Something's Missing.

35"Salt is good, but if it loses its saltiness, how can it be made salty again? 35It is fit neither for the soil nor for the manure pile; it is thrown out. "He who has ears to hear, let him hear.""
- Luke 14:34

For the past few days I have been feeling like a void is within me, like something isn't there, something is missing. Sounds like a pretty existentialist thing to say but it's true. It's really be kinda hard for me to think that this void has been brought on by actions I've been doing and/or rather actions I haven't been doing. I've been going though some busy times in school. I switched my major this semester and it's kind of a whole new world I had figured out how to do what I had wanted to do and what I needed to do.

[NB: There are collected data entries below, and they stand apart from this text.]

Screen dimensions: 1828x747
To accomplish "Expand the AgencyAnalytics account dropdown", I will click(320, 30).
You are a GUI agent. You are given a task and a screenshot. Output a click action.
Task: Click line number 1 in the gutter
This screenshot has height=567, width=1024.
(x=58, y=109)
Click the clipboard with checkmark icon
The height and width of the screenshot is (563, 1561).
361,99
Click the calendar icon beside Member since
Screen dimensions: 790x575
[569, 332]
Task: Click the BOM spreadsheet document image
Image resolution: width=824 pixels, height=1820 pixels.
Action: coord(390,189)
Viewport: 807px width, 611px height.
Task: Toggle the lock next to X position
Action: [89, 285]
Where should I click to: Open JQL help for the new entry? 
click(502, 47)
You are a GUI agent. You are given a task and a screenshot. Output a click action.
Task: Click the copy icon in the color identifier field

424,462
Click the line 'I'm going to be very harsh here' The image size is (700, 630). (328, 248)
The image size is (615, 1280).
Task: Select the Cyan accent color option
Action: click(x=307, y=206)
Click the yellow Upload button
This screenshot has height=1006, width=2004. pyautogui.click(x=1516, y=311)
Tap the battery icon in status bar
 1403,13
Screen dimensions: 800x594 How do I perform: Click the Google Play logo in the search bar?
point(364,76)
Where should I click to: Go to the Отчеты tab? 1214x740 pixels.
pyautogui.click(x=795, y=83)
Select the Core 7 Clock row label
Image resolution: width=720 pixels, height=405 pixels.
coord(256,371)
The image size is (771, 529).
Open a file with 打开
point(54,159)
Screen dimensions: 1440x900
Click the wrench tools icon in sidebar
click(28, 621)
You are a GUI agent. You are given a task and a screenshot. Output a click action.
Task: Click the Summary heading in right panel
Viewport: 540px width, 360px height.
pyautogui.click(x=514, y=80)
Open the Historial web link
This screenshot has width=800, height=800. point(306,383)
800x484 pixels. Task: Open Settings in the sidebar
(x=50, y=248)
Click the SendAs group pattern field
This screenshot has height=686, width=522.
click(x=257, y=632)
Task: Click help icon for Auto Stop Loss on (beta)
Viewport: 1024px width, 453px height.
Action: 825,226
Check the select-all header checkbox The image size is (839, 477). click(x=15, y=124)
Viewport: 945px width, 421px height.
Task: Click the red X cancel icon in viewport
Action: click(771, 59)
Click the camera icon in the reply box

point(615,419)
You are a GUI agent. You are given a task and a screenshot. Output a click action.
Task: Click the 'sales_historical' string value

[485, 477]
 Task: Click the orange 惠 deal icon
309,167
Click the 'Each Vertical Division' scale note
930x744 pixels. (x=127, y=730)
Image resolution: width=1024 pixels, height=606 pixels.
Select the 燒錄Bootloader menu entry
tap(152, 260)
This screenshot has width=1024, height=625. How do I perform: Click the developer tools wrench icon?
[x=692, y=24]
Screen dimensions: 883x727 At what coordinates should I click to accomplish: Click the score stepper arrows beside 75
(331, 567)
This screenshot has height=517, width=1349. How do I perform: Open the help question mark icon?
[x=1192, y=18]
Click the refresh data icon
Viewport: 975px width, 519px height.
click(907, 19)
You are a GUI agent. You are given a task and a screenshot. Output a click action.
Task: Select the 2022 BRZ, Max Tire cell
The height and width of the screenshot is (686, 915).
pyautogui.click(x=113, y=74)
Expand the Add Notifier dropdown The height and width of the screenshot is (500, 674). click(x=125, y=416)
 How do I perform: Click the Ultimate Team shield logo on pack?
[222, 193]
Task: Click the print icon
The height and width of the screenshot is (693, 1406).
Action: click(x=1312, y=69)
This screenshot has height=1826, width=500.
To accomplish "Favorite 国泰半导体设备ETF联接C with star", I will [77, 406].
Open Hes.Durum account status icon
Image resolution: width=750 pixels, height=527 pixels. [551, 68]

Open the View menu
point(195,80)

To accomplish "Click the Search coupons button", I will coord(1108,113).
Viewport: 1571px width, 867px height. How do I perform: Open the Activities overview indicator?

When I was in my previous major I was able to make time for work, friends, church and just procrastination. I had formed a schedule that let me do what I wanted to do and what I needed to do. Now it seems like I don't have time to do anything... which sadly means spending time with my God, my manual for life and time in communication with the guy that I owe my life to, Jesus. I didn't till quite literally just now, realize what was missing. I feel like a fool for not realizing this. This happened to me once already but I don't want it to happen again. I think as I sit here writing this Jesus is using the void to make me realize that I am not "filling my tank" with the word of God. Sadly something I always struggle with

As I sit here I'm listening to some podcasts of my pastors sermons and as I sit here something that my pastor said during one of his prayers, "We need you! Without you we are nothing! Without you we can do nothing." I needed to hear that, that was God reminding that yes I am getting busy and yes its tough but I need to remember that I need a wonderful counselor, mighty God, everlasting father, prince of peace. I need peace right now, I need someone I can talk to, I need someone to pick me up.

I continue to struggle with finding the time to do anything right now... but I need to find that time... i need that time to "fill my tank" Nothings going to work without my fuel.